**Work to be completed**
Could you output every record below exactly as it appears?
*** Opening of Material provided ***
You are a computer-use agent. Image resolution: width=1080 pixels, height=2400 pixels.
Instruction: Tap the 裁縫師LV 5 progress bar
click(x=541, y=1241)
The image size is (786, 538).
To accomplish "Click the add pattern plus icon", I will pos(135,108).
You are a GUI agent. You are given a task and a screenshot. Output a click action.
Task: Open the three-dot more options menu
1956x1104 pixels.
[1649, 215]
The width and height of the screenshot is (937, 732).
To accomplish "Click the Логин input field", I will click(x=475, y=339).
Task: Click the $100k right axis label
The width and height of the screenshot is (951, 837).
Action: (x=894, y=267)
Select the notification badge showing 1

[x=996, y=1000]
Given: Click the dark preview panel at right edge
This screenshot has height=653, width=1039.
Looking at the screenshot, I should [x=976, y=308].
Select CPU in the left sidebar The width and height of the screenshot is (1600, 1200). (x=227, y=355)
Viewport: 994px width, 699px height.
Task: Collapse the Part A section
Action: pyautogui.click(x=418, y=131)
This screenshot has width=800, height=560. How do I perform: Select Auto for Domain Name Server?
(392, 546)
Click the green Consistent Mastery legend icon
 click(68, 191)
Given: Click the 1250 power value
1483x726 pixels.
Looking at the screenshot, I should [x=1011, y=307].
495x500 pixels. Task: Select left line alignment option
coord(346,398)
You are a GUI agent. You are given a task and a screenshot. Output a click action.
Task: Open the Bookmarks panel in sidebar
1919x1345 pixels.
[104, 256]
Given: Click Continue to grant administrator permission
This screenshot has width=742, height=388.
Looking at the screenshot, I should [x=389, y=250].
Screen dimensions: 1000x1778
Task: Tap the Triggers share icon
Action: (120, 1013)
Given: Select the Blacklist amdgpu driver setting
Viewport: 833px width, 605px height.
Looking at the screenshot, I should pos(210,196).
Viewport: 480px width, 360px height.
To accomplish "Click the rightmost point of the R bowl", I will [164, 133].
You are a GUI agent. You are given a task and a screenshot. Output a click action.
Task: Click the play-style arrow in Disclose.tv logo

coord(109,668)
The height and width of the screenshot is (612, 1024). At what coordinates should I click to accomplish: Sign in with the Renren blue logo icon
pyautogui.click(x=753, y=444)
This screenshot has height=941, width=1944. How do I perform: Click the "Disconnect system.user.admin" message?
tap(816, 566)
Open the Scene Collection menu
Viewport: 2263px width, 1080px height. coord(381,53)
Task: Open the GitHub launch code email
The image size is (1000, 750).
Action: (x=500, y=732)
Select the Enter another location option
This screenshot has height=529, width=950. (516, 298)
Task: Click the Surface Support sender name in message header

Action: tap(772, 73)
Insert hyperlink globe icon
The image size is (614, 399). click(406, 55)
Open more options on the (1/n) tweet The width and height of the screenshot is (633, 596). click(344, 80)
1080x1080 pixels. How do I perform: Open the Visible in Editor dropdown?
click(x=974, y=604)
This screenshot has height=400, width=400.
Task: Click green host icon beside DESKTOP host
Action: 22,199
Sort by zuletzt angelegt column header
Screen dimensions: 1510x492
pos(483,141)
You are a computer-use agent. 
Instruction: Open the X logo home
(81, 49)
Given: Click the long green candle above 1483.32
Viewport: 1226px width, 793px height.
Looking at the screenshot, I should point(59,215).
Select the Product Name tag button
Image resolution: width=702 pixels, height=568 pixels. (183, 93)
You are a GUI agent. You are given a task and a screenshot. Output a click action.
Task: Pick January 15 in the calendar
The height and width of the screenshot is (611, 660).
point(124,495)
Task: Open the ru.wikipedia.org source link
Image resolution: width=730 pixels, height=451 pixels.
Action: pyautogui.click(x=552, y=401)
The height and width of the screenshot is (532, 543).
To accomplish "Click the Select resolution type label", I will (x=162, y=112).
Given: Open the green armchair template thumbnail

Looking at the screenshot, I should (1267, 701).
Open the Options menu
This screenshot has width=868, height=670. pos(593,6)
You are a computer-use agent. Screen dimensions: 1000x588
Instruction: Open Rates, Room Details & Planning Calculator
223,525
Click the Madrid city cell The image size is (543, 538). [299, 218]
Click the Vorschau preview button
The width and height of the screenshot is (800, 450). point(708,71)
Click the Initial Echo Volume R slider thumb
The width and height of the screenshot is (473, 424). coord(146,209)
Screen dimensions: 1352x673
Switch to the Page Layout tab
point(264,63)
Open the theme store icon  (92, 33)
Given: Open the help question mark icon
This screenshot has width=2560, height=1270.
*** Close of Material provided ***
**Answer to this problem**
You are a computer-use agent. Image resolution: width=1080 pixels, height=2400 pixels.
Instruction: Tap the 裁縫師LV 5 progress bar
click(x=541, y=1241)
The image size is (786, 538).
To accomplish "Click the add pattern plus icon", I will pos(135,108).
You are a GUI agent. You are given a task and a screenshot. Output a click action.
Task: Open the three-dot more options menu
1956x1104 pixels.
[1649, 215]
The width and height of the screenshot is (937, 732).
To accomplish "Click the Логин input field", I will click(x=475, y=339).
Task: Click the $100k right axis label
The width and height of the screenshot is (951, 837).
Action: (x=894, y=267)
Select the notification badge showing 1

[x=996, y=1000]
Given: Click the dark preview panel at right edge
This screenshot has height=653, width=1039.
Looking at the screenshot, I should [x=976, y=308].
Select CPU in the left sidebar The width and height of the screenshot is (1600, 1200). (x=227, y=355)
Viewport: 994px width, 699px height.
Task: Collapse the Part A section
Action: pyautogui.click(x=418, y=131)
This screenshot has width=800, height=560. How do I perform: Select Auto for Domain Name Server?
(392, 546)
Click the green Consistent Mastery legend icon
 click(68, 191)
Given: Click the 1250 power value
1483x726 pixels.
Looking at the screenshot, I should [x=1011, y=307].
495x500 pixels. Task: Select left line alignment option
coord(346,398)
You are a GUI agent. You are given a task and a screenshot. Output a click action.
Task: Open the Bookmarks panel in sidebar
1919x1345 pixels.
[104, 256]
Given: Click Continue to grant administrator permission
This screenshot has width=742, height=388.
Looking at the screenshot, I should [x=389, y=250].
Screen dimensions: 1000x1778
Task: Tap the Triggers share icon
Action: (120, 1013)
Given: Select the Blacklist amdgpu driver setting
Viewport: 833px width, 605px height.
Looking at the screenshot, I should pos(210,196).
Viewport: 480px width, 360px height.
To accomplish "Click the rightmost point of the R bowl", I will [164, 133].
You are a GUI agent. You are given a task and a screenshot. Output a click action.
Task: Click the play-style arrow in Disclose.tv logo

coord(109,668)
The height and width of the screenshot is (612, 1024). At what coordinates should I click to accomplish: Sign in with the Renren blue logo icon
pyautogui.click(x=753, y=444)
This screenshot has height=941, width=1944. How do I perform: Click the "Disconnect system.user.admin" message?
tap(816, 566)
Open the Scene Collection menu
Viewport: 2263px width, 1080px height. coord(381,53)
Task: Open the GitHub launch code email
The image size is (1000, 750).
Action: (x=500, y=732)
Select the Enter another location option
This screenshot has height=529, width=950. (516, 298)
Task: Click the Surface Support sender name in message header

Action: tap(772, 73)
Insert hyperlink globe icon
The image size is (614, 399). click(406, 55)
Open more options on the (1/n) tweet The width and height of the screenshot is (633, 596). click(344, 80)
1080x1080 pixels. How do I perform: Open the Visible in Editor dropdown?
click(x=974, y=604)
This screenshot has height=400, width=400.
Task: Click green host icon beside DESKTOP host
Action: 22,199
Sort by zuletzt angelegt column header
Screen dimensions: 1510x492
pos(483,141)
You are a computer-use agent. 
Instruction: Open the X logo home
(81, 49)
Given: Click the long green candle above 1483.32
Viewport: 1226px width, 793px height.
Looking at the screenshot, I should point(59,215).
Select the Product Name tag button
Image resolution: width=702 pixels, height=568 pixels. (183, 93)
You are a GUI agent. You are given a task and a screenshot. Output a click action.
Task: Pick January 15 in the calendar
The height and width of the screenshot is (611, 660).
point(124,495)
Task: Open the ru.wikipedia.org source link
Image resolution: width=730 pixels, height=451 pixels.
Action: pyautogui.click(x=552, y=401)
The height and width of the screenshot is (532, 543).
To accomplish "Click the Select resolution type label", I will (x=162, y=112).
Given: Open the green armchair template thumbnail

Looking at the screenshot, I should (1267, 701).
Open the Options menu
This screenshot has width=868, height=670. pos(593,6)
You are a computer-use agent. Screen dimensions: 1000x588
Instruction: Open Rates, Room Details & Planning Calculator
223,525
Click the Madrid city cell The image size is (543, 538). [299, 218]
Click the Vorschau preview button
The width and height of the screenshot is (800, 450). point(708,71)
Click the Initial Echo Volume R slider thumb
The width and height of the screenshot is (473, 424). coord(146,209)
Screen dimensions: 1352x673
Switch to the Page Layout tab
point(264,63)
Open the theme store icon  (92, 33)
Given: Open the help question mark icon
This screenshot has width=2560, height=1270.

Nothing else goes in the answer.